Extend the summary of Tsongkhapa's Illuminating the Intent below, picking up after its last key claim.

begin PASSAGE SHOWN

Thesis / main argument

Illuminating the Intent is Tsongkhapa’s mature and final commentary on Candrakīrti’s Madhyamakāvatāra, completed in 1418, a year before his death. It represents his definitive position on Madhyamaka philosophy. The central argument is that all phenomena are devoid of intrinsic existence — they are posited through mere conceptualisation, like a snake imputed on a rope — yet this emptiness does not negate conventional existence. Everyday transactions remain tenable in a world posited through conception. The key to the entire Madhyamaka enterprise is correctly identifying the object of negation: innate grasping at true existence, not merely intellectual grasping generated by philosophical tenets. Tsongkhapa distinguishes the subtler Prāsaṅgika negation (which rejects all six forms of intrinsic existence) from the coarser Svātantrika negation, and presents the former as the highest view.

Key claims

  • Identifying the object of negation is paramount: Without a clear identification of what “true existence” means and what “grasping at true existence” is, one’s view of emptiness will “certainly go astray.” The innate grasping at true existence — persisting since beginningless time in beings both philosophically trained and untrained — must be identified within one’s own mind, not merely in others’ tenets (Ch 9).
  • Phenomena posited through mere conceptualisation: All phenomena, from persons to vases, are posited through the power of conceptualisation in dependence on their bases of designation. Nothing whatsoever exists on the ultimate level; on the conventional level, nothing exists “other than what are posited as mere designations through conventions such as names” (citing Nāgārjuna’s Ratnāvalī, Ch 9).
  • Snake-on-rope analogy with a crucial qualification: Phenomena are posited by conceptualisation like a snake imputed on a rope. However, unlike the rope-snake, conventional phenomena such as vases do exist, are capable of effective functions. The distinction lies in whether conventions remain essential for everyday transaction and whether their usage is susceptible to invalidation by valid cognition (Ch 9).
  • Six synonyms for the object of negation: “True existence,” “ultimate existence,” “absolute existence,” “existence by virtue of essential nature,” “existence through intrinsic characteristic,” and “intrinsic existence.” Svātantrika accepts the last three conventionally; Prāsaṅgika negates all six (Ch 9).

end PASSAGE SHOWN
begin DATA

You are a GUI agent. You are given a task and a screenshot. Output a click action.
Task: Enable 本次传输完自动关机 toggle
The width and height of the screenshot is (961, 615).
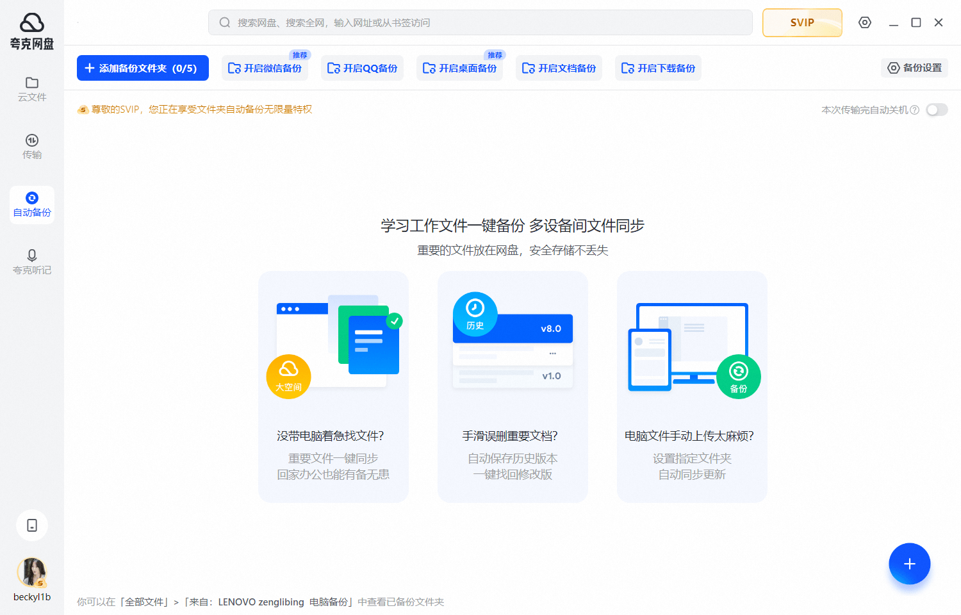click(936, 110)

end DATA

REPLY TO THE TASK —
  • Two truths as dual natures of a single entity: Even a single entity such as a sprout has two natures — conventional and ultimate — that are identical in nature but have distinct conceptual identities, like “being produced” and “being impermanent.” The two truths are exhaustive: no third truth is possible (Ch 11, on MA 6.23).
  • Ultimate truth IS an object of knowledge: Against those who claim that ultimate truth is not knowable in Candrakīrti’s system, Tsongkhapa insists it is — just because something is obtained by meditative equipoise does not make it truly existent. Candrakīrti himself states that it is “not established through its own essence” (Ch 11).
  • Two senses of “ultimate”: (a) Rational cognition (hearing, reflection, meditation) characterised as “ultimate” — phenomena are established by such cognition. (b) Existence through a thing’s own objective mode of being, not by virtue of the power of cognitions — phenomena are not established in this sense. Innate grasping at true existence grasps in the second sense only (Ch 9).
  • Conventional truth: veridical vs. distorted: Within conventional truth, unimpaired senses yield veridical cognitions; impaired senses yield distorted ones. But this distinction holds only from the worldly perspective, not from the ārya perspective, where both are equally mistaken regarding the appearance of intrinsic characteristics (Ch 11, on MA 6.24-25).
  • “Mind only” does not reject external reality: The Ten Grounds Sutra’s “mind only” statement rejects an eternal self or creator other than mind — it does not negate external objects. Tsongkhapa follows Candrakīrti in critiquing the Cittamātra reading of this passage (Ch 15, on MA 6.84-88).
  • Prāsaṅgika as unique tradition: The way everyday transactions remain tenable in a world posited through conceptualisation represents “a unique tradition of interpreting the noble Nāgārjuna” by Buddhapālita, Śāntideva, and Candrakīrti (Ch 9).

Methodology

Tsongkhapa’s method is systematic commentary: he reads Candrakīrti’s root verses and autocommentary line by line, drawing on the Ten Grounds Sutra, Nāgārjuna’s Treatise on the Middle Way and Ratnāvalī, Āryadeva’s Four Hundred Stanzas, Kamalaśīla’s Light of the Middle Way, and other Indian sources. His approach is scholastic — he distinguishes positions carefully, taxonomises sub-schools (Svātantrika/Prāsaṅgika), draws fine conceptual distinctions (two senses of “ultimate,” six synonyms for the object of negation), and uses analogies pedagogically. He presents the Svātantrika position first as preparation for the subtler Prāsaṅgika view — a graduated pedagogical approach.

The translator Thupten Jinpa notes that Tsongkhapa offers a “more nuanced reading” of Candrakīrti than either his enthusiasts (who embrace all distinctive views unreservedly) or his critics. In particular, Tsongkhapa reads Candrakīrti as not rejecting epistemology and not denying the possibility of knowledge of ultimate truth.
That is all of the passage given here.